Do dishonest people know how transparent their dishonesty is? Do they even care? Is this some sort of M.C. Escher conversation about varying levels of consciousness?
This is actually a pretty serious question for me. Is the basic impetus behind lying that the people that you lie to are idiots that won't understand that they're being lied to? Or is it some idea that one can just wash one's hands and walk away if the lie doesn't work out?
I'm not sure how to phrase this any more concisely, but it's something that trips me up quite frequently. I guess it kind of goes back to the story I'd related before about the coworker that fancied himself a player. But talking to people often leads me to stare at the person I'm talking with and sit and think to myself - "Wow, you just managed to completely contradict yourself in the span of three minutes."
One of my favorite examples of this came from someone I was once pretty good friends with (or had thought at the time), though it took a bit longer than three minutes for his idiocy to be apparent. I'd given this guy some ballet tickets and the keys to my house while I was in someone else's wedding rehearsal.

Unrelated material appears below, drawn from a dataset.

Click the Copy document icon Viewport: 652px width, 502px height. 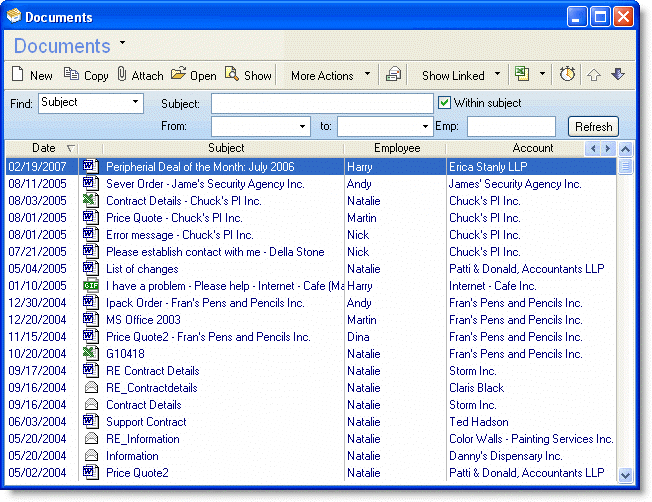(71, 75)
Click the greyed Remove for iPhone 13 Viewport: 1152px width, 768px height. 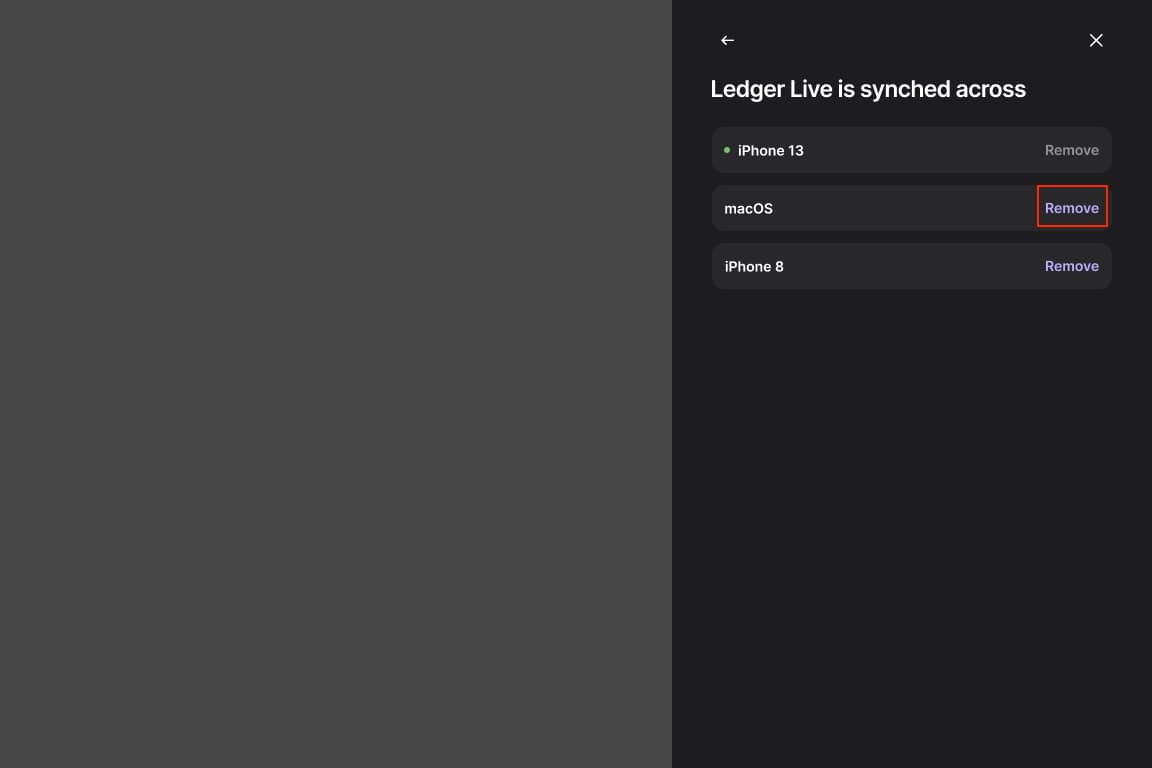coord(1071,150)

The guy had been acting pretty shady about who he'd be going with. Evasive and dodgy and sketchy as all hell. On the day of the wedding, as he made his way to the wedding, I'd asked him how he'd enjoyed the ballet the night before. He told me it was great. I asked him who he'd ended up going with. "You don't want to know," he told me.
At which point I named the person he'd gone with, told him that I had no problems with him having gone with this person, and said that the fact that he'd lied to me about whom he was going with was more offensive than anything else.
Over a good chunk of time, he's offered any number of reasons behind his behavior. Quite a few of you have heard this one before, but it's still something that completely baffles me.
He hadn't lied to me, he said, he just didn't tell me the truth. And really, he didn't tell me the truth because he didn't want to hurt me. And besides, he said, there was no way he could have know that what he was doing would be hurtful. And anyway, he said, I couldn't be upset with him as I'd lied to him first. (Mind you, there were a couple of interludes along the way here where he called me an asshole by way of apology.)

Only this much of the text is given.